Bias in AI does not announce itself. A hiring tool quietly screens out candidates from certain backgrounds. A facial recognition system performs worse on darker skin tones. A loan approval model produces different outcomes for people with similar financial profiles but different zip codes. These are documented outcomes from real products, built by teams who were not asking the right questions early enough.

What makes bias hard to address is that it rarely comes from bad intent. It enters AI systems through training data that reflects historical inequities, through design choices that optimize for the wrong metrics, and through features that serve as proxies for characteristics that were never meant to influence a decision. Knowing the vocabulary gives designers and product managers the language to ask those questions before a product ships rather than investigate complaints after it does.

Training data bias

Training data bias

Training data bias occurs when the dataset used to train a model does not accurately represent the population to which the model will be applied. Machine learning models learn patterns from data rather than from rules, so the patterns they learn reflect whatever is already present in that data, including historical inequities, collection gaps, and representation imbalances.

A model trained on resumes from a company that historically hired mostly men will learn to associate male-coded language with successful candidates, not because that reflects merit, but because it reflects the past. A content moderation model trained predominantly on English-language data will perform worse on other languages. The model cannot distinguish a genuinely predictive pattern from one that is an artifact of how the training data was collected.
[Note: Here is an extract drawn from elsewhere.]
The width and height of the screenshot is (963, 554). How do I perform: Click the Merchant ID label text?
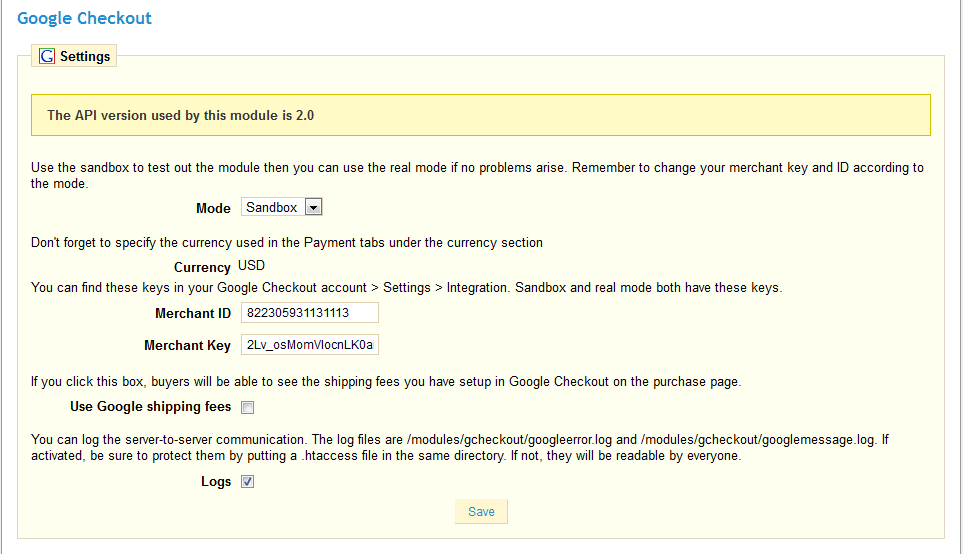[x=193, y=314]
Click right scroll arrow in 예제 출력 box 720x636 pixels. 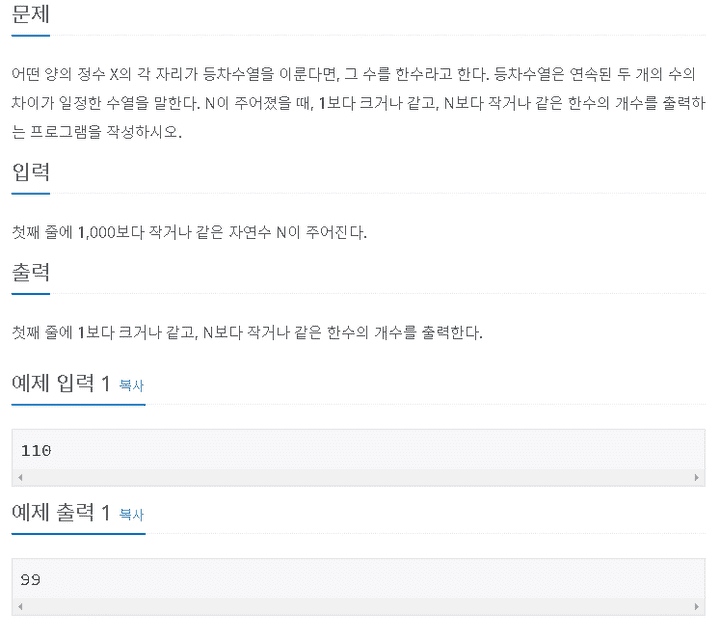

This matters because training data bias produces systems that perform differently across user groups, often disadvantaging those underrepresented in the data. Recognizing training data bias early, during requirements and design, means teams can ask the right questions before deployment rather than investigate failures after launch.[1]

Pro Tip! Asking "who is not in this dataset?" during requirements is more effective than investigating failures after launch.

Algorithmic bias

Algorithmic bias refers to systematic and unfair differences in how an AI model treats different groups. Unlike training data bias, which originates in the input data, algorithmic bias arises from decisions made in how a model is designed, what it is optimized for, and how its outputs are applied. A model optimized purely for overall accuracy may achieve that goal while performing worse for a smaller demographic group.
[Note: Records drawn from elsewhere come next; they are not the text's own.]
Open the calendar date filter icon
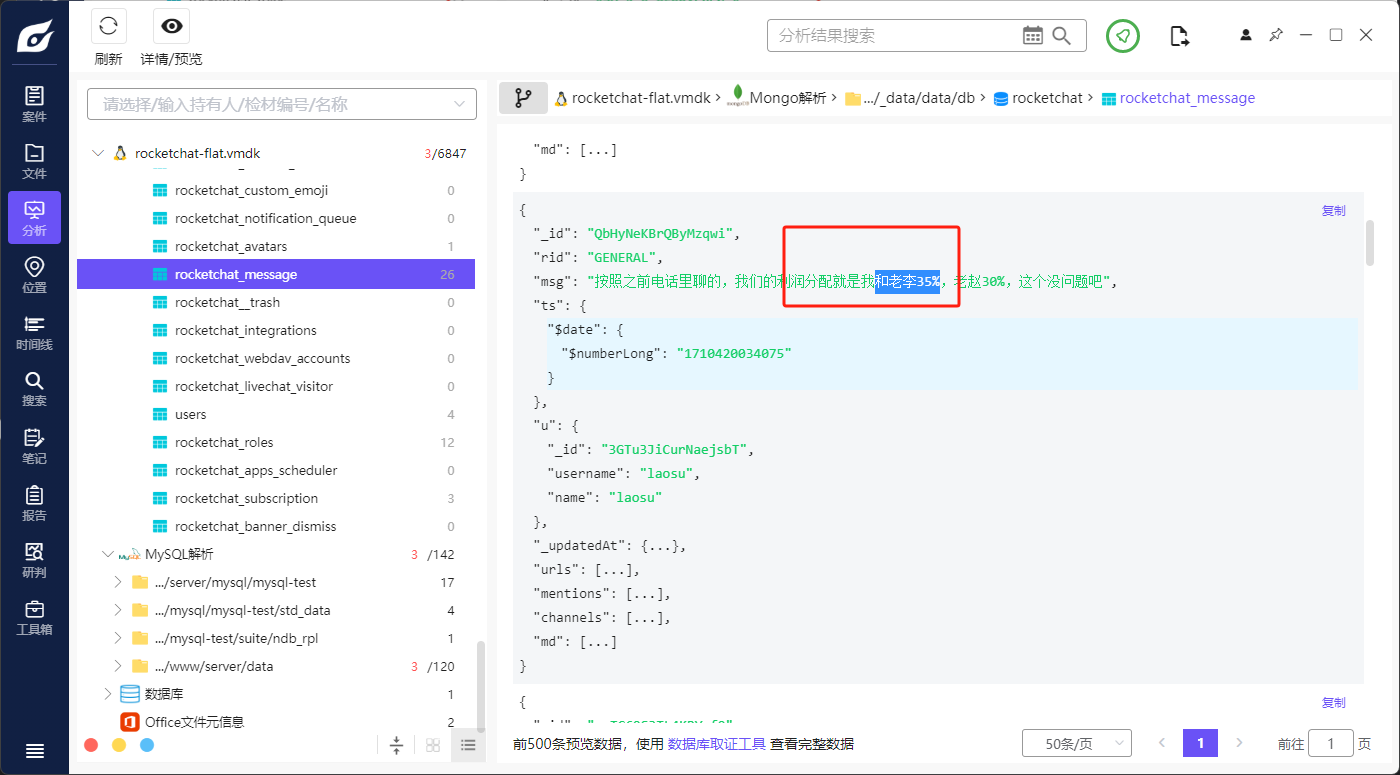1400x775 pixels. 1033,36
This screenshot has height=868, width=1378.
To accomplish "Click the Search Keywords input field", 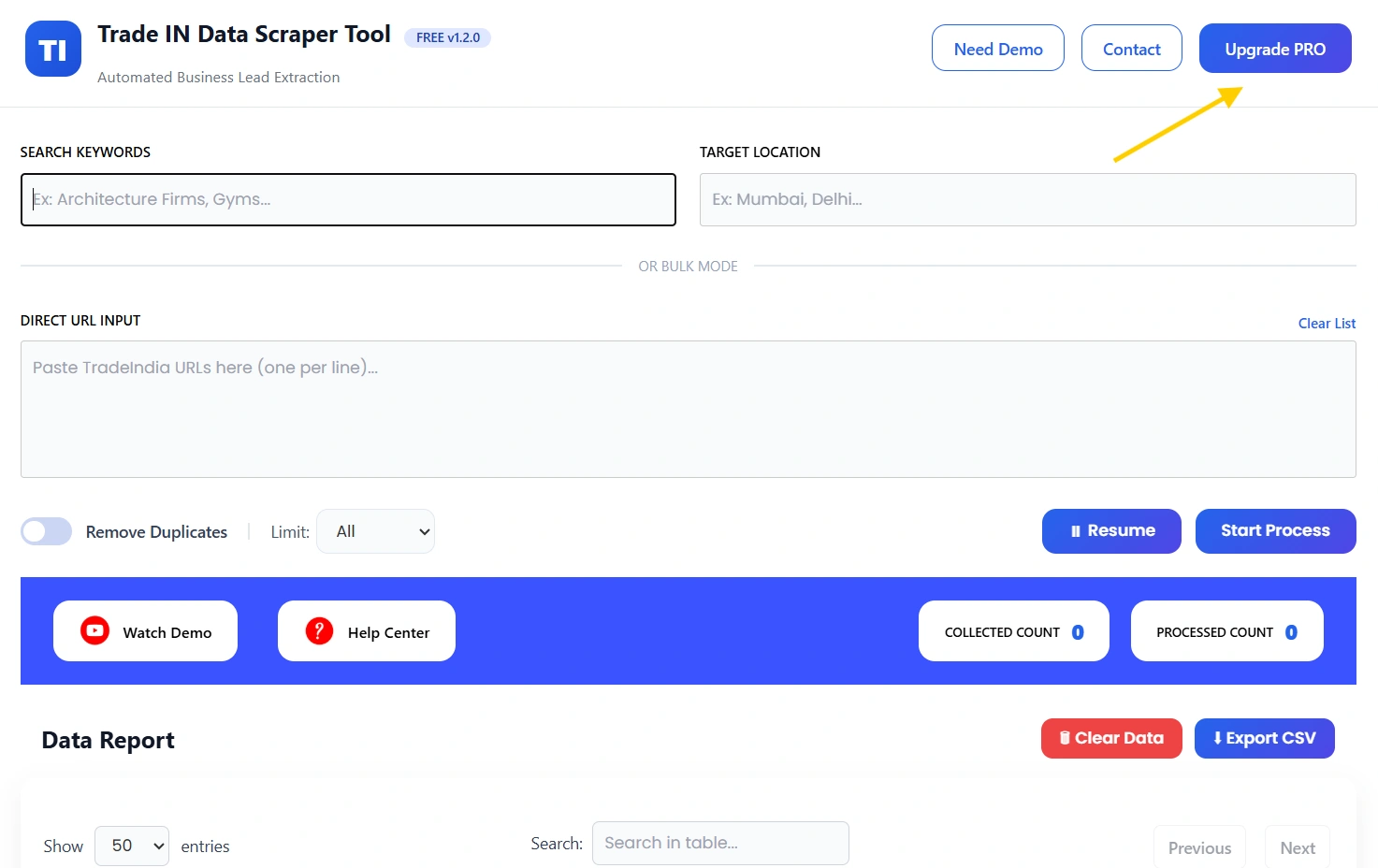I will click(x=348, y=199).
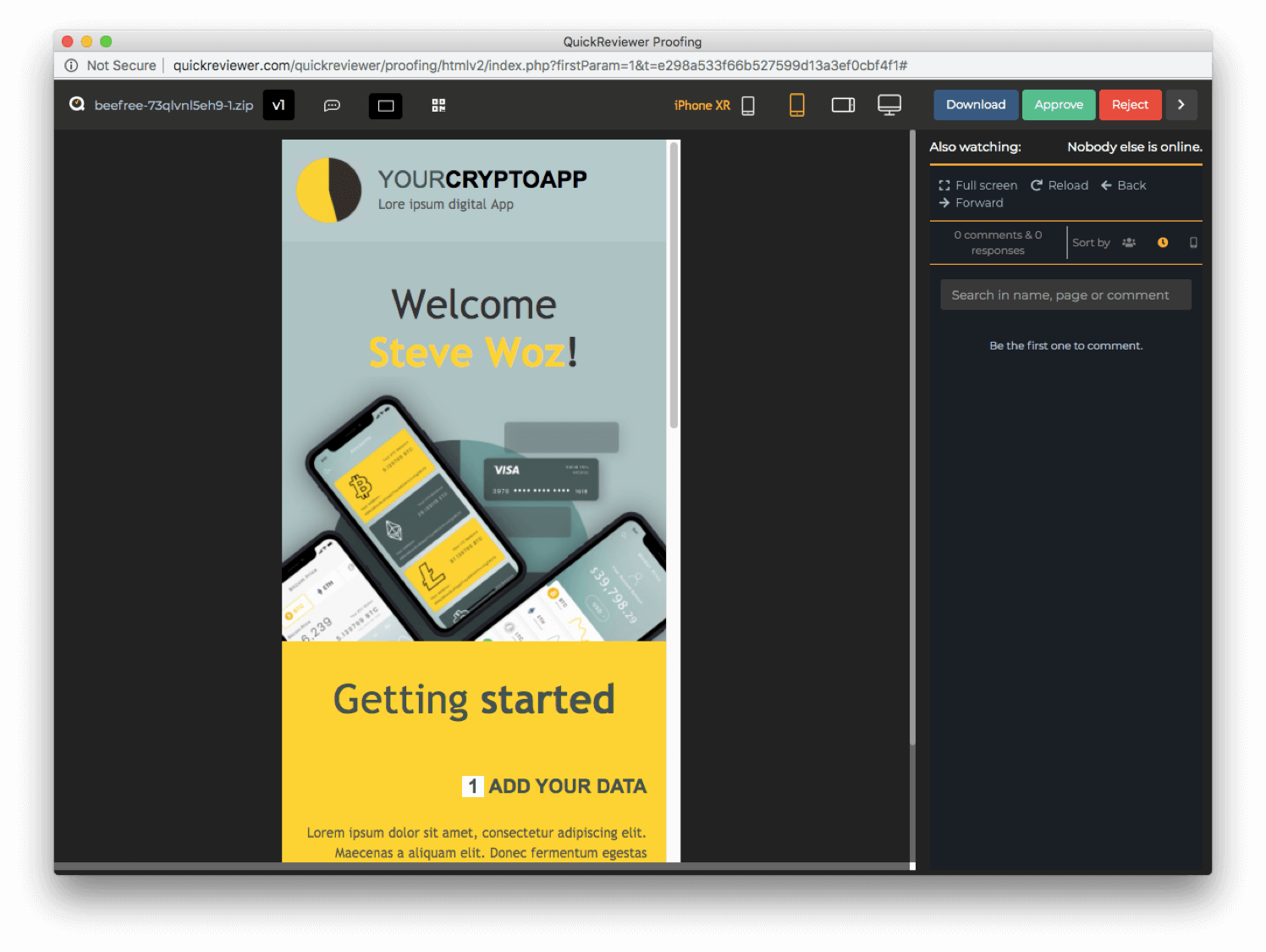The height and width of the screenshot is (952, 1266).
Task: Click the comment search input field
Action: point(1065,295)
The distinction matters because the two require different responses. Improving data representation addresses training data bias. Changing the model's objective function, adjusting decision thresholds, or redesigning how outputs are applied addresses algorithmic bias. A credit scoring model might use zip code as a feature because it correlates with creditworthiness historically, without recognizing that zip code is also a proxy for race, a protected attribute.

Product managers and designers encounter algorithmic bias most directly when reviewing model performance across user segments. A system that works well overall but fails systematically for one group has an algorithmic bias problem, and fixing it requires more than collecting more data.[2]
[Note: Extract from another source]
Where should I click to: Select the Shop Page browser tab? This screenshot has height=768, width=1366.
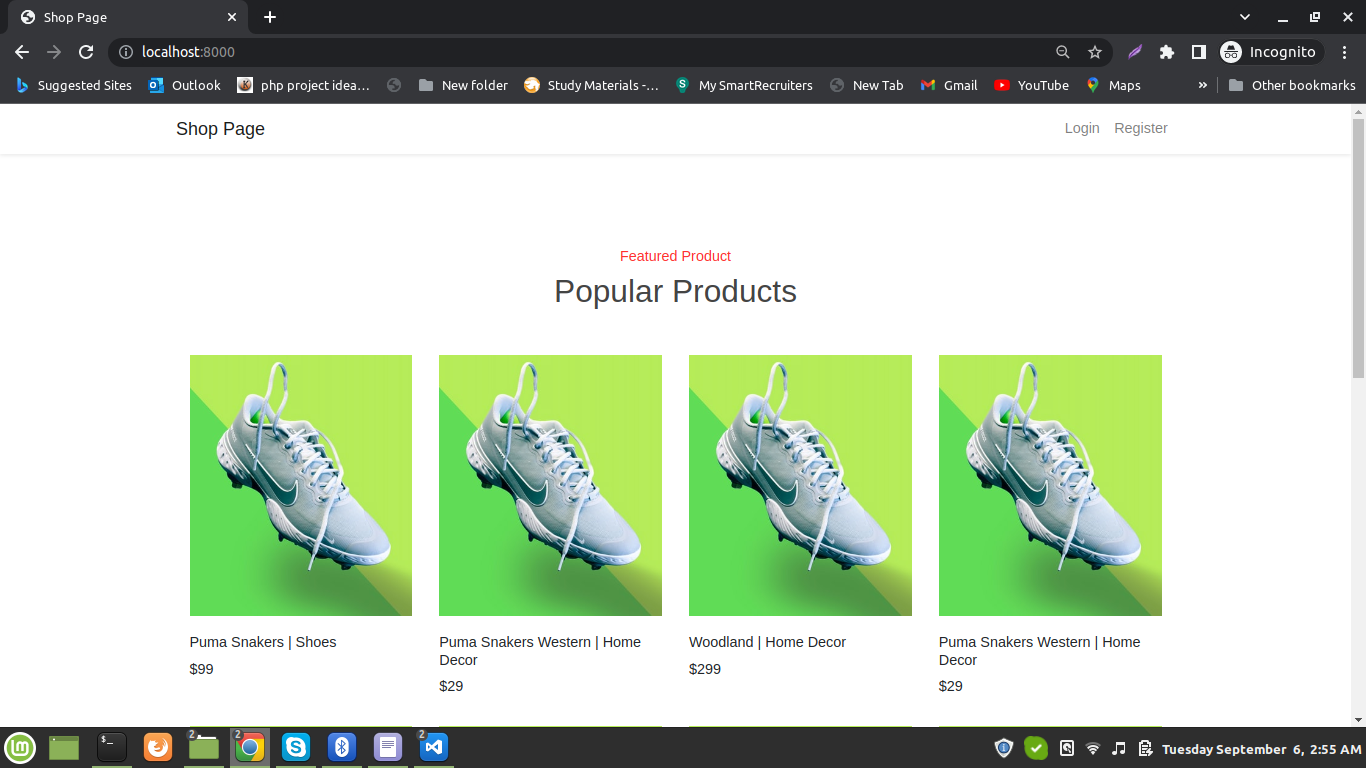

Protected attributes in AI

Protected attributes are characteristics legally or ethically recognized as inappropriate bases for making decisions about individuals. In most jurisdictions, these include race, gender, age, religion, national origin, disability status, and sexual orientation. Models can make decisions that correlate with these characteristics even when the attributes are not explicitly included as inputs.

This indirect effect is called proxy discrimination. A model that does not receive race as an input might still produce racially disparate outcomes if it uses features strongly correlated with race, such as zip code, name, or certain browsing behaviors. For a designer working on an AI-powered lending or hiring product, knowing which features might serve as proxies for protected attributes is essential for flagging risk during the design phase.

Many regions now require organizations to test AI systems for disparate impact on protected groups, even when those groups are not explicitly used as inputs. Knowing what protected attributes are and why proxy discrimination is a genuine technical risk is the vocabulary baseline for participating in compliance conversations.[3]

Pro Tip! Proxy discrimination is one of the most common ways bias enters AI systems in practice. Zip code, name, and browsing behavior are all examples worth auditing.

Disparate impact in AI

Disparate impact occurs when an AI system produces outcomes that disproportionately disadvantage a group, even when not designed with that intention. The term comes from civil rights law, where it refers to neutral-seeming policies with unequal effects on protected groups. In AI, disparate impact is the measurable outcome of bias: the gap in approval rates, error rates, or outcomes between groups.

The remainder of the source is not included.